_Passage provided_.
The remainder of this entry is slightly condensed from Rebecca Hunt’s piece. The list of sources is unabridged.

First Universalist Church in Rochester MN early church building

Wilkes was born in Maine, but was taken in early childhood to Iowa with her father, a Baptist missionary to the Native Americans, and her mother, a writer-editor who specialized in beekeeping and taught the subject at Iowa State College. She received fairly extensive education intended to prepare her for Baptist missionary work, but her beliefs changed and the influence of Quaker friends led her to become a Universalist while teaching in Mount Pleasant, Iowa. Augusta Chapin and Mary Livermore encouraged her to become a minister. She served churches in Menasha and then Neenah in Wisconsin. In Neenah she married William Wilkes, a law clerk, in 1869. From 1870 to 1873 she served the Universalist congregation in Rochester, Minnesota, where she was ordained.

woman sitting on horse. Caption reads: Riding habit, later 19th century

The couple moved to Colorado Springs in 1873. William practiced law while Eliza briefly filled a New England pulpit. She traveled to Massachusetts in 1875 for the first Women's Ministerial Conference, where she impressed Julia Ward Howe, the organizer, with her potential as a minister. During the Wilkeses’ five years in Colorado Springs, Eliza gave birth to their first three children. She spent less time on ministry in these years but took on community activities, including organizing a new Unitarian congregation. She and her friend and parishioner, writer Helen Hunt Jackson, often spent days riding and rambling to the top of nearby Cheyenne Mountain. Wilkes helped start Colorado College (Congregationalist), and led its first auxiliary board. She was also active in women’s suffrage while in Colorado. During the 1876 state constitutional convention, she failed to have women’s suffrage included in the document, and a suffrage referendum the following year also failed. Yet, at the convention, it was she who gave the invocation, the first woman ever to take that role.

_Record excerpts_.
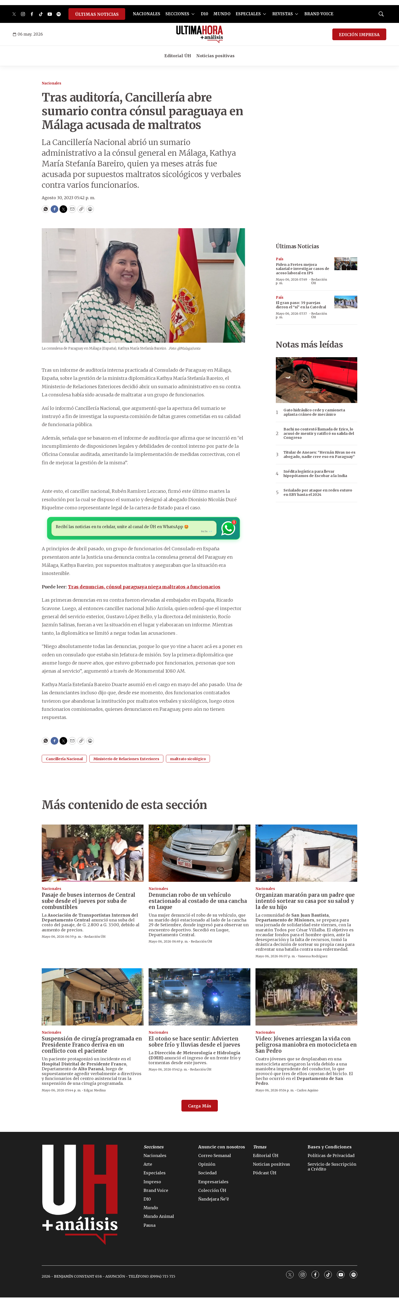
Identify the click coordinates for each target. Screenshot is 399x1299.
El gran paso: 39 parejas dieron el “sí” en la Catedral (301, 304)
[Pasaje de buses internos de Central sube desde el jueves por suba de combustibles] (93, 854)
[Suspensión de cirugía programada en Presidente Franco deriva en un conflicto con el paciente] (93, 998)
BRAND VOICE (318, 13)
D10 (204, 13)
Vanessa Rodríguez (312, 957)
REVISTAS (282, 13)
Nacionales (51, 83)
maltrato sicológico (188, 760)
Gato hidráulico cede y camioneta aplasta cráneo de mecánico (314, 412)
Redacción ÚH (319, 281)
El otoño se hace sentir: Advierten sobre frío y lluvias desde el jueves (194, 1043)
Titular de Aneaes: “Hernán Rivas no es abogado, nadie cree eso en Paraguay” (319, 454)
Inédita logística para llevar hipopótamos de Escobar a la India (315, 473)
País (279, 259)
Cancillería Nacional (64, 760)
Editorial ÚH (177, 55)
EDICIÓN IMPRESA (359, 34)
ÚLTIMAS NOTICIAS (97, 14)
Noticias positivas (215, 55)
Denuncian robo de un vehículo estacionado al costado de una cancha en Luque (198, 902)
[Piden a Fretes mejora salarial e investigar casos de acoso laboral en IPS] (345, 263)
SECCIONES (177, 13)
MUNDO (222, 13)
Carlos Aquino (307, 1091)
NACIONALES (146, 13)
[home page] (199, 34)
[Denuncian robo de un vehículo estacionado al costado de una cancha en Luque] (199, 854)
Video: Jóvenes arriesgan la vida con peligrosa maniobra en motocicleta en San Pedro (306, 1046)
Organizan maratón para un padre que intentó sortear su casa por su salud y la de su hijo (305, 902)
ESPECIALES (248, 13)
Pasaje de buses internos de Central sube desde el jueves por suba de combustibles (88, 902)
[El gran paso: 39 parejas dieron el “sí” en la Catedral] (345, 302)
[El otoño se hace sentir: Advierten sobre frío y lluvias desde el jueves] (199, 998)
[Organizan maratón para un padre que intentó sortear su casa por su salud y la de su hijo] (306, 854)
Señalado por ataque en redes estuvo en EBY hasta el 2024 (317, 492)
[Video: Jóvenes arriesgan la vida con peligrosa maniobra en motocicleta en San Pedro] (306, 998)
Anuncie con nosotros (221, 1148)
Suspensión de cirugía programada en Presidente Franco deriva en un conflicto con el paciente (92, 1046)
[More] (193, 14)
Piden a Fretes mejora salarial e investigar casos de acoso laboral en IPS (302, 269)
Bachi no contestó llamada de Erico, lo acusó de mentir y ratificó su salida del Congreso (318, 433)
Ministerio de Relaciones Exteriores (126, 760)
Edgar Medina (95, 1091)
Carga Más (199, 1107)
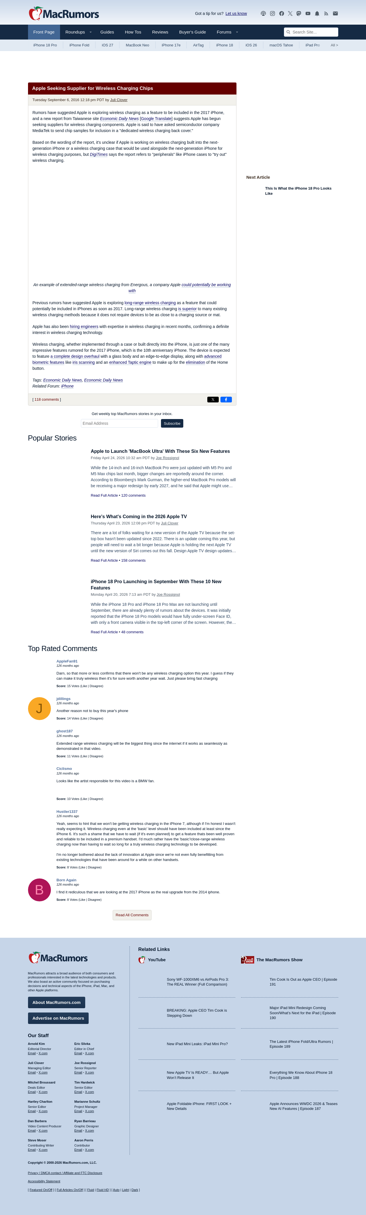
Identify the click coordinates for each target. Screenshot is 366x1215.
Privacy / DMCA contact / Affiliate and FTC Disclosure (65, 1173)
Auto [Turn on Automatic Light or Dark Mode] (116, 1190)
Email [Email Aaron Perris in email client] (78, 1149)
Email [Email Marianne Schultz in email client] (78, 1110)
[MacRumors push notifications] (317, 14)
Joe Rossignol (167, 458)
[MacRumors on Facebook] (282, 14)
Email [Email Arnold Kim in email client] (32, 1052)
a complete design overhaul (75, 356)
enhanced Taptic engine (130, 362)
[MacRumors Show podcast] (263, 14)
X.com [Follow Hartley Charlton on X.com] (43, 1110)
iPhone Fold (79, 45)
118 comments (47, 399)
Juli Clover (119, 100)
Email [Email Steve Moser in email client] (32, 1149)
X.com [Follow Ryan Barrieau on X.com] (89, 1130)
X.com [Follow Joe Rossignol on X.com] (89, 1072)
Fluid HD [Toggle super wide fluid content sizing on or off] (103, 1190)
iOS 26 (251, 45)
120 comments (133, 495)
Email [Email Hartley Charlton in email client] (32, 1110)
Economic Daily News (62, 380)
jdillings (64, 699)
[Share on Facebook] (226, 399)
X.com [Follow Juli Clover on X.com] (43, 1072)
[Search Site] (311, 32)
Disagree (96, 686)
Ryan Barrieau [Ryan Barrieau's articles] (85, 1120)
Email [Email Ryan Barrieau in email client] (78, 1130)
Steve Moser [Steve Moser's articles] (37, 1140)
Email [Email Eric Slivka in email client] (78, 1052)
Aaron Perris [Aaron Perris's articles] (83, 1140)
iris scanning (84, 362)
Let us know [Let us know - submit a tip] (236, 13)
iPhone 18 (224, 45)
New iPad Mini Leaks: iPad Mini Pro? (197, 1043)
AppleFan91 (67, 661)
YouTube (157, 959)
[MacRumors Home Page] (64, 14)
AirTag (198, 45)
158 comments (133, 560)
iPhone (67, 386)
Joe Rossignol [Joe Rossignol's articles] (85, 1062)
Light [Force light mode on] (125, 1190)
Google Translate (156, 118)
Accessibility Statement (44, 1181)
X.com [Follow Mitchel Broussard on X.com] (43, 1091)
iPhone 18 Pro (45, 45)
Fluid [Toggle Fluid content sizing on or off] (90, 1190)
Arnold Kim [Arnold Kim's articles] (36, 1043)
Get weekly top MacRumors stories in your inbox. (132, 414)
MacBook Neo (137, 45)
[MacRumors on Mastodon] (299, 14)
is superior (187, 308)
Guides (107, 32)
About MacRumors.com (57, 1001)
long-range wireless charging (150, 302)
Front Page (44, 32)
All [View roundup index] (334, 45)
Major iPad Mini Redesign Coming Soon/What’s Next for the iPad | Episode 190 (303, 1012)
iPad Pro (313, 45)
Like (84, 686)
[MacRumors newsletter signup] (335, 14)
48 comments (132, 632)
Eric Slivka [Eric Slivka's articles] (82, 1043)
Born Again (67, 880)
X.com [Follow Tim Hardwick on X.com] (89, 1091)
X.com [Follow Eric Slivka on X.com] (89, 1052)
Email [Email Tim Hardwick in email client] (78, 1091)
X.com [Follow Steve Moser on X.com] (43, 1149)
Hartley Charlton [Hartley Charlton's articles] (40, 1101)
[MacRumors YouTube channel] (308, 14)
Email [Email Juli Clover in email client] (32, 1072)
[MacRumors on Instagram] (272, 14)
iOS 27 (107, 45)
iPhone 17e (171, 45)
---
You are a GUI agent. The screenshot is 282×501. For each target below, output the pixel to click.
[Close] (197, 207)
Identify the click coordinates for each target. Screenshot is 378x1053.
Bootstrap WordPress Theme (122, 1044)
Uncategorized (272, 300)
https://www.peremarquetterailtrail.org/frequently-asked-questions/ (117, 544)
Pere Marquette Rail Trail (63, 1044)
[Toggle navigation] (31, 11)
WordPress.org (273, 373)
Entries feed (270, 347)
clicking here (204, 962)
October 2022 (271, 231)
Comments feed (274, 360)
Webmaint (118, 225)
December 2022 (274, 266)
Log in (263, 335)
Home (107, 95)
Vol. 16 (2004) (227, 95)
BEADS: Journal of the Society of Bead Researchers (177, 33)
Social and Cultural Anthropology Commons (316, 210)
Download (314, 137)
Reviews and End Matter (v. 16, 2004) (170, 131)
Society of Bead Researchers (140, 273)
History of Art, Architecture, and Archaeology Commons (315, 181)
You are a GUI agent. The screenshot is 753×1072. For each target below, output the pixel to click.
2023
...
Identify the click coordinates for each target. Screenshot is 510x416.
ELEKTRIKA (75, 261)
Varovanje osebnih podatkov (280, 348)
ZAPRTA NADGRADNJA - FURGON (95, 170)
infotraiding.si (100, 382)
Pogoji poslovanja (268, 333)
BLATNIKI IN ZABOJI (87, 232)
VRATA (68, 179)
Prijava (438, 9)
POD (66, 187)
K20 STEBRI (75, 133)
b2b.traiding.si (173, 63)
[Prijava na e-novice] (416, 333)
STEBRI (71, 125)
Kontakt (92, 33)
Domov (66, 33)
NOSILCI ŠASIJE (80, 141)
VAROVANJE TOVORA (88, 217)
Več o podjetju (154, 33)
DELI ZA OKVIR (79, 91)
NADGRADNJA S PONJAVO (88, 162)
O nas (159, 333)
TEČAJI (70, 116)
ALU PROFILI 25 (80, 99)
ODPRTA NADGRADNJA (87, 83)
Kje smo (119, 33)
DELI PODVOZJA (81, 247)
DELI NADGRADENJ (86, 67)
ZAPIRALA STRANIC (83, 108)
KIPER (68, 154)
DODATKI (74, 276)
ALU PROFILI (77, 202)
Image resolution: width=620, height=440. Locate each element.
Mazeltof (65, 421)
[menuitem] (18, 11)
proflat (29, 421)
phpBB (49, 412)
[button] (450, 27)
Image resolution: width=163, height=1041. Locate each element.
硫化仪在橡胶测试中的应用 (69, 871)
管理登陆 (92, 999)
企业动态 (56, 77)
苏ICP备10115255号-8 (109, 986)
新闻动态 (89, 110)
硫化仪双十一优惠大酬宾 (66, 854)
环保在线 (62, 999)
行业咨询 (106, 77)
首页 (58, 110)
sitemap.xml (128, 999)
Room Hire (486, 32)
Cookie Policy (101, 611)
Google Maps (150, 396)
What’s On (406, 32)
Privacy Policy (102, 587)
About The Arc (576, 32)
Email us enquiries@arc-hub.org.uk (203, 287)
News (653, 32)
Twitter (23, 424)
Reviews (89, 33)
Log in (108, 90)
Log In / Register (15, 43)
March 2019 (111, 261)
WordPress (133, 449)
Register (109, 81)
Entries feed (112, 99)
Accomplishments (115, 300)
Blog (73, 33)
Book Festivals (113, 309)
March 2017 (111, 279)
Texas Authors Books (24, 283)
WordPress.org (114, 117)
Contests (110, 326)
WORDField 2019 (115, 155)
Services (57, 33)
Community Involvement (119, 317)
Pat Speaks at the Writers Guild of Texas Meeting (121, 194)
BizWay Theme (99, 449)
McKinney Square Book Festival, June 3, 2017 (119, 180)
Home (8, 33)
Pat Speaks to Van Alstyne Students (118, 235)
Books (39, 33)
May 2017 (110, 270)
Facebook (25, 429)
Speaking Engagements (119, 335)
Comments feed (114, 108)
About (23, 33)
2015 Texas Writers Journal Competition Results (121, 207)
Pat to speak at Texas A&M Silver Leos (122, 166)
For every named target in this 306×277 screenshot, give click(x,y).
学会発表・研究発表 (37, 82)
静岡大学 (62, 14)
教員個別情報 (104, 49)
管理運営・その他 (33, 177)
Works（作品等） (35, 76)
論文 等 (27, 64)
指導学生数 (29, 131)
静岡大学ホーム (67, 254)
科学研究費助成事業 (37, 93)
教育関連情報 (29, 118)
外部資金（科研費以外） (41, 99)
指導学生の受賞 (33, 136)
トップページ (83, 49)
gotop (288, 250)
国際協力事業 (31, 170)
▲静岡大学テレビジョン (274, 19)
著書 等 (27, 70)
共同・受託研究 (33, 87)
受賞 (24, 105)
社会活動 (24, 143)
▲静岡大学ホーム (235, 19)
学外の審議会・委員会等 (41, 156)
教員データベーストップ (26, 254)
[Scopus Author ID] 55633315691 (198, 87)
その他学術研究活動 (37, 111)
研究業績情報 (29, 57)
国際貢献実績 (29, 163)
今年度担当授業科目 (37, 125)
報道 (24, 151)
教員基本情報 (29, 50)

_Set exercise A_.
Using the passage on Eliza Wilkes, answer the following:
(i) In which state was Wilkes born?
(ii) Whom did she marry in Neenah, and in what year?
(iii) Which college did she help start while in Colorado?
_Set exercise B_. According to the passage on Eliza Wilkes, why did she become a Universalist instead of pursuing the Baptist missionary work her education had prepared her for?
_Set exercise C_. Reproduce the passage on Eliza Wilkes between "Wilkes was born" and "she was ordained.", inclusive.
The entries are separate material and unrelated to the text.

_Task response A_.
(i) Maine.
(ii) William Wilkes, a law clerk, in 1869.
(iii) Colorado College.

_Task response B_. Her beliefs changed, and the influence of Quaker friends led her to become a Universalist while she was teaching in Mount Pleasant, Iowa.

_Task response C_.
Wilkes was born in Maine, but was taken in early childhood to Iowa with her father, a Baptist missionary to the Native Americans, and her mother, a writer-editor who specialized in beekeeping and taught the subject at Iowa State College. She received fairly extensive education intended to prepare her for Baptist missionary work, but her beliefs changed and the influence of Quaker friends led her to become a Universalist while teaching in Mount Pleasant, Iowa. Augusta Chapin and Mary Livermore encouraged her to become a minister. She served churches in Menasha and then Neenah in Wisconsin. In Neenah she married William Wilkes, a law clerk, in 1869. From 1870 to 1873 she served the Universalist congregation in Rochester, Minnesota, where she was ordained.